When Goldman Sachs When executives were asked this week about disappointing results in the company’s pension division, it sounded as if the trading environment was simply not in their favor.

Fixed income revenue fell 10% in the first quarter, $910 million below analysts’ expectations, according to StreetAccount data. It was an unusually big failure for one of Goldman’s flagship companies on Wall Street.

“It was basically just a function of the overall environment that shaped the markets,” CFO Denis Coleman told an analyst on Monday after the bank’s earnings report. “We continue to actively engage with our customers, but our performance on rates and mortgages has been comparatively weaker.”

But like almost all of Goldman’s rivals, including JPMorgan Chase, Morgan Stanley And CitigroupIn the days that followed released blockbuster first-quarter fixed-income results, one thing became clear to Wall Street: Goldman Sachs’ vaunted fixed-income traders had underperformed.

JPMorgan reported a 21% increase in fixed income trading revenue to $7.1 billion, the bank’s second-largest revenue ever. Morgan Stanley, where fixed income is less of a priority than stocks, saw its bond business rise 29%. Citigroup’s bond trading revenue rose 13% to $5.2 billion.

Even before the 2008 financial crisis, when Lloyd Blankfein ran Goldman Sachs, the firm’s bonds division was the envy of Wall Street. Goldman was known for its trading prowess, a reputation it earned during times of upheaval when its trades yielded outsized profits. The bank’s identity as a trading company – expected to outperform in turbulent times – has endured in the more than decade since.

That makes the stumble in the first quarter particularly notable.

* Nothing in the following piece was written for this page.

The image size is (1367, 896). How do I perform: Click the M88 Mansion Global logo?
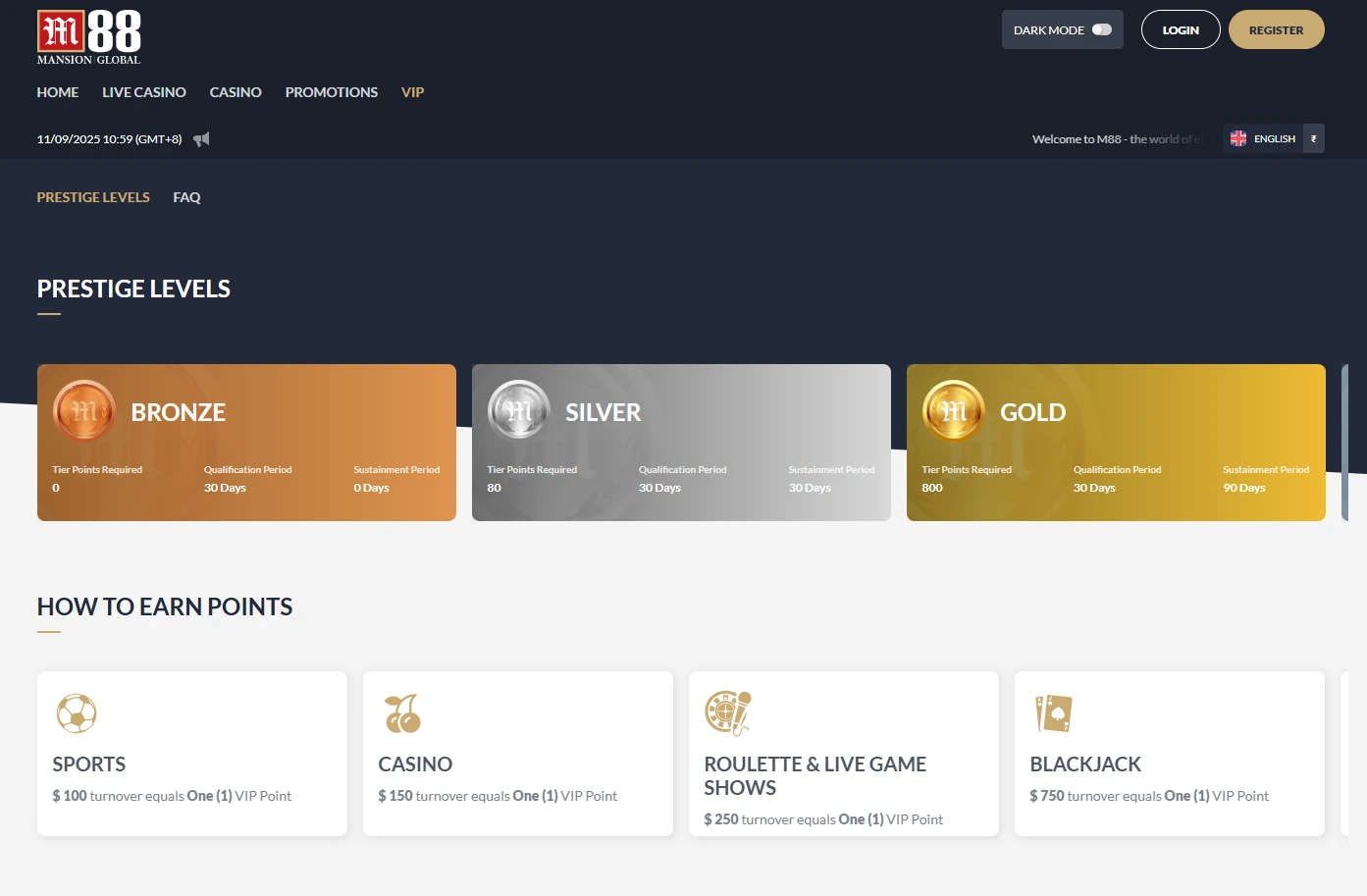(88, 37)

“It appears that something has gone wrong at Goldman in the fixed income space,” said veteran Wells Fargo analyst Mike Mayo, who called the bank’s results “worst in class.”

“I would imagine that at Goldman, after such underperformance, a fire would be lit among the traders, managers and risk overseers in the FICC,” Mayo said in an interview with CNBC, using an acronym that stands for “Fixed Income, Currencies and Commodities,” the official name of that business.

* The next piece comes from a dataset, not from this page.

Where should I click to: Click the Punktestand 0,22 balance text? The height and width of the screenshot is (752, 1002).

The prevailing theory is that Goldman was sidelined in interest-related trades in the first quarter, according to several market participants who requested anonymity to speak candidly.

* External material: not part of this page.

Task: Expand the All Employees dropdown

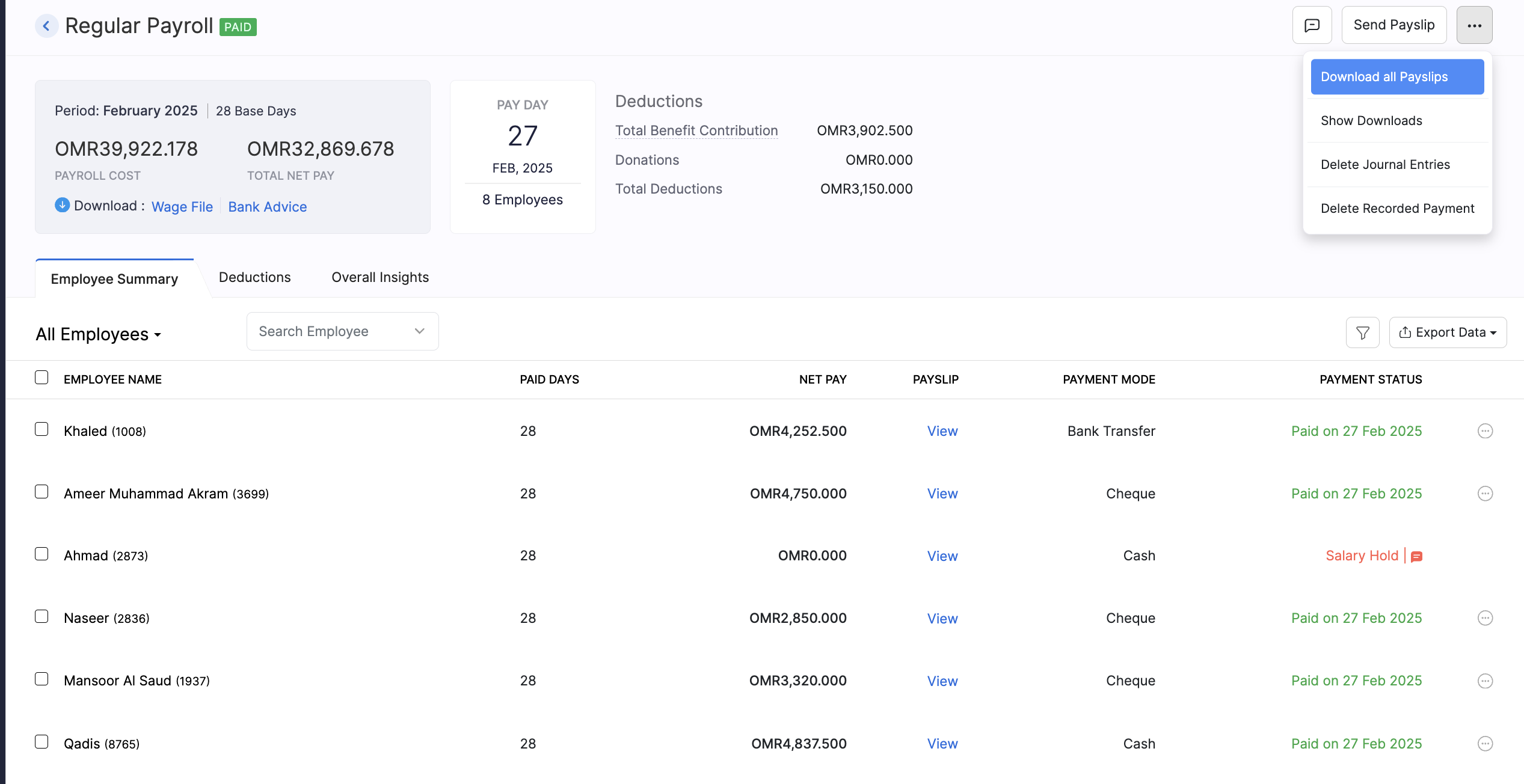Action: (x=99, y=334)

That’s because of the positioning of many Wall Street firms earlier this year, when markets expected the Federal Reserve to cut interest rates at least twice in 2026, these people said.

But as oil prices soared with the outbreak of the Iran War and inflation expectations fluctuated, markets began to price in those cuts and some investors even braced for the possibility of interest rate hikes this year.

Fixed income was the only blemish in a quarter in which Goldman Sachs significantly beat expectations thanks to the company’s stock traders and investment bankers. Despite the earnings decline, shares of the company fell as much as about 4% on Monday following the report.

Goldman Sachs declined to comment. But on Monday, CEO David Solomon tried to put the quarter’s performance in context:

“When I look at the size and diversity of the company, it’s doing very, very well,” Solomon said during the company’s conference call. “In some quarters it will be stronger here, stronger there.”